Article Text

Protocol
Effect of interventions based on educational technologies on the prevention of sexually transmitted infections in incarcerated women: protocol of a systematic review and meta-analysis
  1. Isaiane da Silva Carvalho1,
  2. Ryanne Carolynne Marques Gomes Mendes1,
  3. Priscila de Oliveira Cabral Melo1,
  4. Caroline Ferraz Simões2,
  5. Luciana Pedrosa Leal1,
  6. Tatiane Gomes Guedes1,
  7. Gabriela Isabel Reyes Ormeno3,
  8. Francisca Márcia Pereira Linhares1
  1. 1Nursing Postgraduate Program, Federal University of Pernambuco, Recife, Brazil
  2. 2Physical Education Postgraduate Program, State University of Maringá, Maringa, Brazil
  3. 3Department of Education, Federal University of Parana, Curitiba, Brazil
  1. Correspondence to Dr Isaiane da Silva Carvalho; isaianekarvalho{at}hotmail.com

Abstract

Introduction Prisons are places with high vulnerability and high risk for the development of sexually transmitted infections. World Health Agencies recommend establishing intervention measures, such as information and education, on the prevention of diseases. Thus, technologies as tools for health education have been used to reduce sexually transmitted infections. However, no systematic review has investigated the effectiveness of these interventions. Therefore, this review’s objective is to examine the effect of educational technologies used for preventing sexually transmitted infections in incarcerated women.

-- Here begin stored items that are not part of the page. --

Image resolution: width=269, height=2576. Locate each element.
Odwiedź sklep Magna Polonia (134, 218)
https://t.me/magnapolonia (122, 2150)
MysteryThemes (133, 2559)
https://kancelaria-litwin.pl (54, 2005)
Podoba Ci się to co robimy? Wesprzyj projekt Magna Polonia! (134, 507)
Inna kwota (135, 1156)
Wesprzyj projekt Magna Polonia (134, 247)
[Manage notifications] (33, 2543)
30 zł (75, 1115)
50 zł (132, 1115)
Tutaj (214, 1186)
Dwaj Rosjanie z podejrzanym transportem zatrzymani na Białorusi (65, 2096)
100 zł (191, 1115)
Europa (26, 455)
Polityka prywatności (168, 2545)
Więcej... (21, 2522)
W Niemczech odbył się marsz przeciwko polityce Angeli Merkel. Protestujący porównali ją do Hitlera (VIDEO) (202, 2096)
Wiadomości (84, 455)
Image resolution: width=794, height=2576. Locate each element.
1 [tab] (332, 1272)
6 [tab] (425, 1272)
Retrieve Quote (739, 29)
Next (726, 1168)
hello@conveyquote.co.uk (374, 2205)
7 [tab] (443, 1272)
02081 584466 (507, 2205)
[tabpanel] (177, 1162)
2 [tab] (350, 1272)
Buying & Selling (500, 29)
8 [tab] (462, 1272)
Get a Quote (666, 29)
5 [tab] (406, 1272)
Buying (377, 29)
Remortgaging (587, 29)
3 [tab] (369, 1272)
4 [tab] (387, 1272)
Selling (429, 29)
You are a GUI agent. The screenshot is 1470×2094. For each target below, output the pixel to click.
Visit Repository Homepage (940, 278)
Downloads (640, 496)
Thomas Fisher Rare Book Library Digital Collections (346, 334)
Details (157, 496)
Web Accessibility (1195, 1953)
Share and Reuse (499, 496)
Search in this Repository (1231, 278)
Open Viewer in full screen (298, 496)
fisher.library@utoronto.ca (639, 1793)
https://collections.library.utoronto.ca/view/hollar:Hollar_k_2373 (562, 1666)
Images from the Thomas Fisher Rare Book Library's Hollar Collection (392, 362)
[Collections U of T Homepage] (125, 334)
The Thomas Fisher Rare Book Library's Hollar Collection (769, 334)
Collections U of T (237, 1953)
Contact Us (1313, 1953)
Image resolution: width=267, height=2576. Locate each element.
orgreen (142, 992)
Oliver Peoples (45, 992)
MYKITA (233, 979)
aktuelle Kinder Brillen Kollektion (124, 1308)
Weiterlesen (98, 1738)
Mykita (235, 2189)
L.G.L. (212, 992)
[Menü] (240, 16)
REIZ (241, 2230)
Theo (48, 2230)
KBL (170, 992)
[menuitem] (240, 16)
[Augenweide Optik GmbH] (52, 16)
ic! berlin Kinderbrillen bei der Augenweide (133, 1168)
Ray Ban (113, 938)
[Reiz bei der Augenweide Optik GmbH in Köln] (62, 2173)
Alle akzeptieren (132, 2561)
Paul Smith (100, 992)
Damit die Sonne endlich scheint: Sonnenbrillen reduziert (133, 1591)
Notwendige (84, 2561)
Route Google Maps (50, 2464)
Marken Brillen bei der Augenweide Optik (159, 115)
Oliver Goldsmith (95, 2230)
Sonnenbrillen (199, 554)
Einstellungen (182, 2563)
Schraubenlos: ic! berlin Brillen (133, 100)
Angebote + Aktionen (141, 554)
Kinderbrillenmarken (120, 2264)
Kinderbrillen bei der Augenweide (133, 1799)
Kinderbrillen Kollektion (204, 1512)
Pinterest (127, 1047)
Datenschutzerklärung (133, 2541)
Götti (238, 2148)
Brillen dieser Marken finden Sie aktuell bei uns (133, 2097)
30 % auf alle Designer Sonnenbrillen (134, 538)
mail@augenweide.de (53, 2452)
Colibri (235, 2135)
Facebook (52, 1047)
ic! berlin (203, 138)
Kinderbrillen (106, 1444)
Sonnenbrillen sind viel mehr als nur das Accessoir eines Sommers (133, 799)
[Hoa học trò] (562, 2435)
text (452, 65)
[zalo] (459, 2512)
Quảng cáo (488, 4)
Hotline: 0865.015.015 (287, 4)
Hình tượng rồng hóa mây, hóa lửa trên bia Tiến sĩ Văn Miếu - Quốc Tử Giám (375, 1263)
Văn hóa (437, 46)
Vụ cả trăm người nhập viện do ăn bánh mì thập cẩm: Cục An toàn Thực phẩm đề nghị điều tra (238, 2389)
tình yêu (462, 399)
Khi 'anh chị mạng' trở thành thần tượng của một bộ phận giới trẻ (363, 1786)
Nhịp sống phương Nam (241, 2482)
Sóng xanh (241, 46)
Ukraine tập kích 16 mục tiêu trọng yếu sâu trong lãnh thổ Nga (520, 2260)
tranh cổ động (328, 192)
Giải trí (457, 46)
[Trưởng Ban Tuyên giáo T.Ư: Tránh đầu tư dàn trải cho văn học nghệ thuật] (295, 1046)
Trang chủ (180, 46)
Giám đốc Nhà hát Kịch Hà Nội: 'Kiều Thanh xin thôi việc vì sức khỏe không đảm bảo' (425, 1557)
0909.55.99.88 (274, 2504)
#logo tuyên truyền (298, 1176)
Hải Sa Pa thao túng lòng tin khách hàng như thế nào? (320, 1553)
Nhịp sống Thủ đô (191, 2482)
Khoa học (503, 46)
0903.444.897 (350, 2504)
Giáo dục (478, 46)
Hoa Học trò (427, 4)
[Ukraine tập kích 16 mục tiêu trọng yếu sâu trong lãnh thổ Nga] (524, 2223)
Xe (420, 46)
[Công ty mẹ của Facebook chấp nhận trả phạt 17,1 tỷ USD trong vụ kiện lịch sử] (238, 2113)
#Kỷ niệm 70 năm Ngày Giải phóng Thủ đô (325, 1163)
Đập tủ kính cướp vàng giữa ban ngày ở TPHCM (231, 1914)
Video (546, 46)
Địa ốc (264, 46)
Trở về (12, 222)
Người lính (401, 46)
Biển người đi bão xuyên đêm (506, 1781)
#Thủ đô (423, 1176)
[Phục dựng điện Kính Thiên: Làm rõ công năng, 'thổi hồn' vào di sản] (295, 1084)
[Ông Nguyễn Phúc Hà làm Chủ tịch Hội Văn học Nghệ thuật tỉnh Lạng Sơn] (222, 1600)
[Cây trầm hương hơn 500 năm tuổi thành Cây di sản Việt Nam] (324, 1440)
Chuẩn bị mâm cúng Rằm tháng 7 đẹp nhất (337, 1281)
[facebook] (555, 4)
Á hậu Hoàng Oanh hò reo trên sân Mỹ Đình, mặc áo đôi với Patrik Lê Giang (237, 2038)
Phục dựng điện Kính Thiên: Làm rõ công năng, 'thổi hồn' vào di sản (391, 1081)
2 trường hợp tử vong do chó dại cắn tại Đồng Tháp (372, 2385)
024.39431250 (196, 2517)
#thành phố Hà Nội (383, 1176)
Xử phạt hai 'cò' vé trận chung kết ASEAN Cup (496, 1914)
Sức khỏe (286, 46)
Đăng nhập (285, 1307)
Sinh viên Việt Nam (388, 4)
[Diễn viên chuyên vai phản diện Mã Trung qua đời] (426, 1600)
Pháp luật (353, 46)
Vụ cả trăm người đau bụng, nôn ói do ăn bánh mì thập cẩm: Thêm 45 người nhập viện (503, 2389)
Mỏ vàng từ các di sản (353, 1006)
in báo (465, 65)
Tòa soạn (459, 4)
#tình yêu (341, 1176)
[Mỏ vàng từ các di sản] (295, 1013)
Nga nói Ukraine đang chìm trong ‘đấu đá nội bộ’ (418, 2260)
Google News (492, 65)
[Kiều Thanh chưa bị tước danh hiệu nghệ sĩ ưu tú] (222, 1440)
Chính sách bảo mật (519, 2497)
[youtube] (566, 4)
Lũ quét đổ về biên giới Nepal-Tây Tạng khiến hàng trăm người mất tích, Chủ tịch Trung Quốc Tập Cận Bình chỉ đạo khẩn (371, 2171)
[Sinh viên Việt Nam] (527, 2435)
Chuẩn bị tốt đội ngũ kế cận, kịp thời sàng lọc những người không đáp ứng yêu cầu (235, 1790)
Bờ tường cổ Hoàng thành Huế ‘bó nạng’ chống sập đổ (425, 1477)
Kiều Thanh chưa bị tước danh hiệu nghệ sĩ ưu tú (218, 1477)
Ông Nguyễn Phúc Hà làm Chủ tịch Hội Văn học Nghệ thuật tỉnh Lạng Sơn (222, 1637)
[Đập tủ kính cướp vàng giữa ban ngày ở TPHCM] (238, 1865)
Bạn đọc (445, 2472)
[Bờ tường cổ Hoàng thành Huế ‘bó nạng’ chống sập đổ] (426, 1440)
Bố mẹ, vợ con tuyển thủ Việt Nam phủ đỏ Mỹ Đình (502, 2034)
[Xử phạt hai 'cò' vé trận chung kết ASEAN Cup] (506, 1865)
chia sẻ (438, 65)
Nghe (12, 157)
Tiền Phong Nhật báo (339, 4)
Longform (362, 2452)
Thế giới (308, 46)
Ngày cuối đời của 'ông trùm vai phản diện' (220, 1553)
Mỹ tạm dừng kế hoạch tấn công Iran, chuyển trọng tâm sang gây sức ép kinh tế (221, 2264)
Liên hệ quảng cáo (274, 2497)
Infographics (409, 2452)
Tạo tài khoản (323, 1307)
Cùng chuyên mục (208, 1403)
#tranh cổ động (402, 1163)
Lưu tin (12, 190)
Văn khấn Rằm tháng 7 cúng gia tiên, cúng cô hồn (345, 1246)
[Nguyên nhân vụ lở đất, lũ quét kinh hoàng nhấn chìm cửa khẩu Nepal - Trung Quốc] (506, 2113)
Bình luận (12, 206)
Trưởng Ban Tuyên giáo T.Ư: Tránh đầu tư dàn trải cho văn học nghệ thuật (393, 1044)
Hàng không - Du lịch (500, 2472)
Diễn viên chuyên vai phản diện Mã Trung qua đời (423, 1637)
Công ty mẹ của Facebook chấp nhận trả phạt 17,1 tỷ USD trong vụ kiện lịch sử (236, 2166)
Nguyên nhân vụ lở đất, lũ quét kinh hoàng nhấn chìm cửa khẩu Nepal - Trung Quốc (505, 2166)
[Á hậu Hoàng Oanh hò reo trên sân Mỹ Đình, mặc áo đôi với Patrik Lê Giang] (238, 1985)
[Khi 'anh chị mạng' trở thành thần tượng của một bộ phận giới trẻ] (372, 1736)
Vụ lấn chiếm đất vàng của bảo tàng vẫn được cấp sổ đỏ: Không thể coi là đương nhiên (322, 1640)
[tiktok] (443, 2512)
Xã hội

Methods and analysis Preferred Reporting Items for Systematic Reviews and Meta-Analyses guidelines will be strictly followed. The following electronic databases will be searched: Scopus; Cumulative Index of Nursing and Allied Health, Education Resources Information Center, Embase, PsycINFO, PubMed/Medline, Web of Science and Google Scholar. Randomised clinical trials of interventions that used educational technologies to prevent sexually transmitted infections in incarcerated women will be searched in the databases from the beginning of 2020 until December by two researchers independently. A narrative synthesis will be constructed for all included studies, and if there are sufficient data, a meta-analysis will be performed using the Review Manager software (V.5.3). Continuous results will be presented as the weighted mean difference or the standardised mean difference with 95% CIs. Under the heterogeneity of the included studies, a random-effects or fixed-effects model will be used. The studies’ heterogeneity will be assessed by the I2 method. The sensitivity analysis will be carried out to examine the magnitude of each study’s influence on the general results. A significance level of p≤0.05 will be adopted.

Ethics and disclosure Ethical approval is not required because no primary data will be collected. The results will be published in journals reviewed by peers.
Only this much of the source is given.